The issuer of this notice is solely responsible for the content of this announcement.
NOT FOR RELEASE, PUBLICATION OR DISTRIBUTION, DIRECTLY OR INDIRECTLY, IN OR INTO THE UNITED STATES, AUSTRALIA, CANADA, JAPAN OR ANY OTHER JURISDICTION IN WHICH THE DISTRIBUTION OR RELEASE WOULD BE UNLAWFUL. OTHER RESTRICTIONS ARE APPLICABLE. PLEASE SEE THE IMPORTANT NOTICE AT THE END OF THE PRESS RELEASE.
16 July 2021
Novem Group SA
Pre Stabilisation Notice
J.P. Morgan AG (contact: Stefan Weiner, tel.: + 49 69 71240) hereby gives notice that it as Stabilisation Manager may stabilise the offer of the following securities within the meaning of Article 3.2(d) of the Market Abuse Regulation (EU/596/2014).The securities:
Issuer: Novem Group S.A.
Guarantor (if any): Na
Aggregate nominal amount: 14,984,848 no-par value shares
Description: No-par value shares, ISIN LU235631474
Offer price: EUR 16.50
Other offer terms: Na
Stabilising Manager(s): J.P. Morgan AG
Stabilisation period expected to start on: 19 July 2021
Stabilisation period expected to end no later than: 23 August 2021
Existence, maximum size of over-allotment option: 1,954,545 no-par value shares
Stabilisation market place: Prime Standard, Frankfurt Stock Exchange, Xetra
In connection with the offer of the above securities, the Stabilisation Manager may over-allot the securities or effect transactions with a view to supporting the market price of the securities during the stabilisation period at a level higher than that which might otherwise prevail.
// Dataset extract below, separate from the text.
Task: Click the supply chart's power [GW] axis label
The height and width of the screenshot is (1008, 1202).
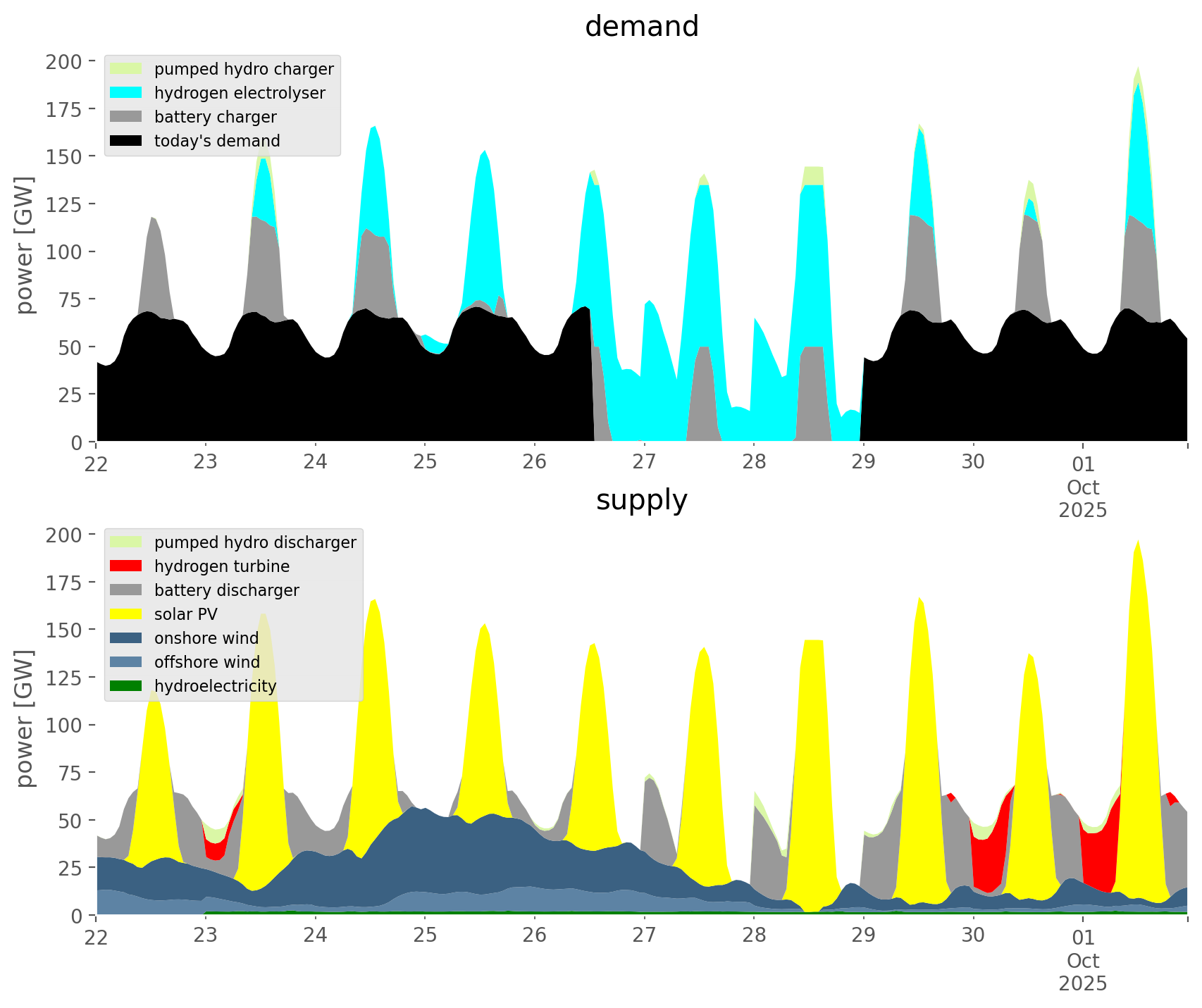Action: pyautogui.click(x=25, y=718)
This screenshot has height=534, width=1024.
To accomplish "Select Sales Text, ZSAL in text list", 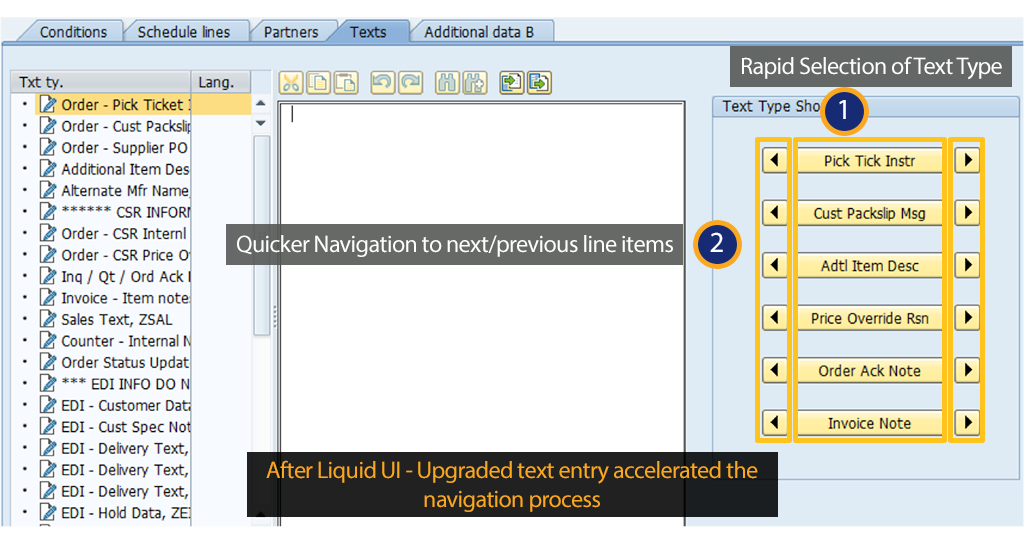I will pos(116,319).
However, stabilisation may not necessarily occur and any stabilisation action, if begun, may cease at any time. Any stabilisation action or over-allotment shall be conducted in accordance with all applicable laws and rules.
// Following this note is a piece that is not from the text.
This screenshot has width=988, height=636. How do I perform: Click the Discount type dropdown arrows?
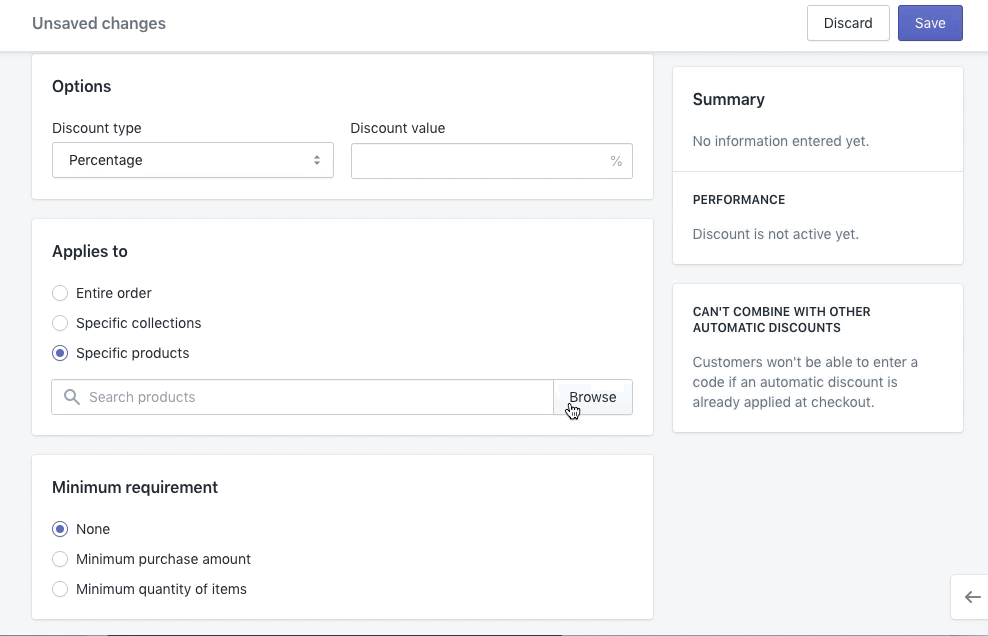pyautogui.click(x=317, y=160)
This announcement does not contain or constitute an offer to sell nor a solicitation to buy or subscribe for securities.
This announcement is not a prospectus. Potential investors should not purchase or subscribe for any securities referred to in this announcement except on the basis of the information contained in the prospectus of the Company (including any supplements thereto) which has been approved by the German federal financial supervisory authority (Bundesanstalt für Finanzdienstleistungsaufsicht - BaFin) and immediately published thereafter. Copies of such prospectus are available free of charge from Novem Group SA, as well as, for viewing in electronic form, on the website of the Company.
This announcement is not an offer of securities for sale in the United States of America (the "United States"). Securities may not be offered or sold in the United States absent registration or an exemption from registration under the U.S. Securities Act of 1933, as amended. Any public offering of securities to be made in the United States would be made by means of a prospectus that could be obtained from the Company and that would contain detailed information about the Company and its management, as well as the financial statements of the Company. There will be no public offer of the securities in the United States.
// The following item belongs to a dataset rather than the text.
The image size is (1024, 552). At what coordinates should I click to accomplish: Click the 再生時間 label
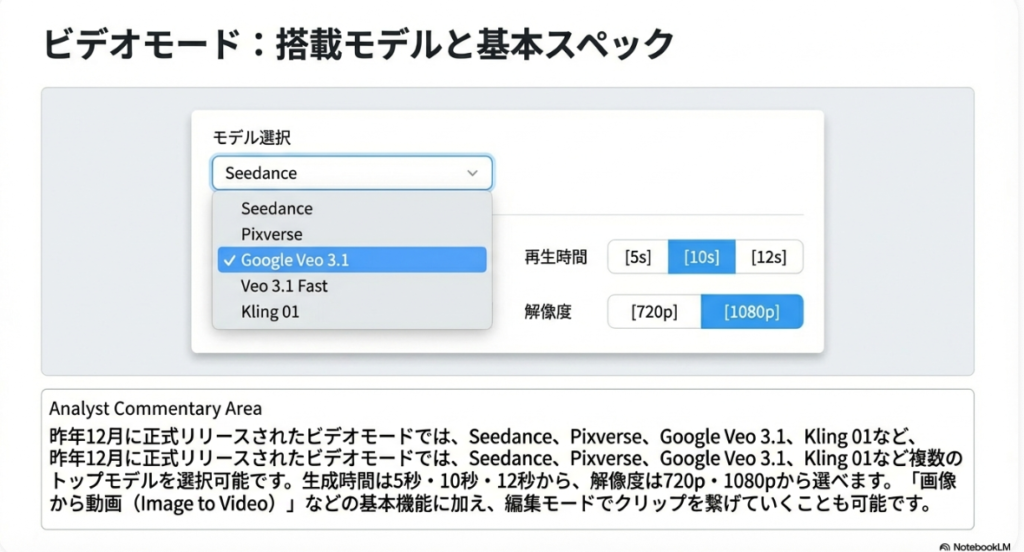pyautogui.click(x=555, y=258)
In the United Kingdom, this information is directed at and/or for distribution only to (i) investment professionals falling within article 19(5) of the Financial Services and Markets Act 2000 (Financial Promotion) Order 2005, as amended (the "Order"), or (ii) high net worth companies falling within article 49(2)(a) to (d) of the Order (all such persons are collectively referred to herein as "relevant persons"). The securities are only available to, and any invitation, offer or agreement to subscribe, purchase or otherwise acquire such securities will be engaged in only with, relevant persons. Any person who is not a relevant person should not act or rely on this information or any of its contents.
In member states of the European Economic Area ("EEA"), in which the Regulation (EU) 2017/1129 as amended (the "Prospectus Regulation") is in effect other than Germany (the "Relevant Member States"), this announcement, and any offer following it, is only addressed to persons who are 'qualified investors' within the meaning of Article 2(e) of the Prospectus Regulation ("Qualified Investors"). It is assumed that each person in the Relevant Member States who acquires or is offered securities as part of an offering (an "Investor") has represented and agreed that such person is a Qualified Investor; that securities purchased by such person as part of the offering are not being purchased for any person in the EEA other than a Qualified Investor or persons in Germany or another Relevant Member State with comparable legal provisions, with respect to whom the Investor may make decisions at its own discretion; and that the securities would not be purchased for offer or re-sale in the EEA, if this would lead to Novem Group SA or any of its affiliates being required to publish a prospectus under Article 3 of the Prospectus Regulation.
Subject to certain exceptions, the securities referred to herein may not be offered or sold in Australia, Canada or Japan or to, or for the account or benefit of, any national, resident or citizen of Australia, Canada or Japan.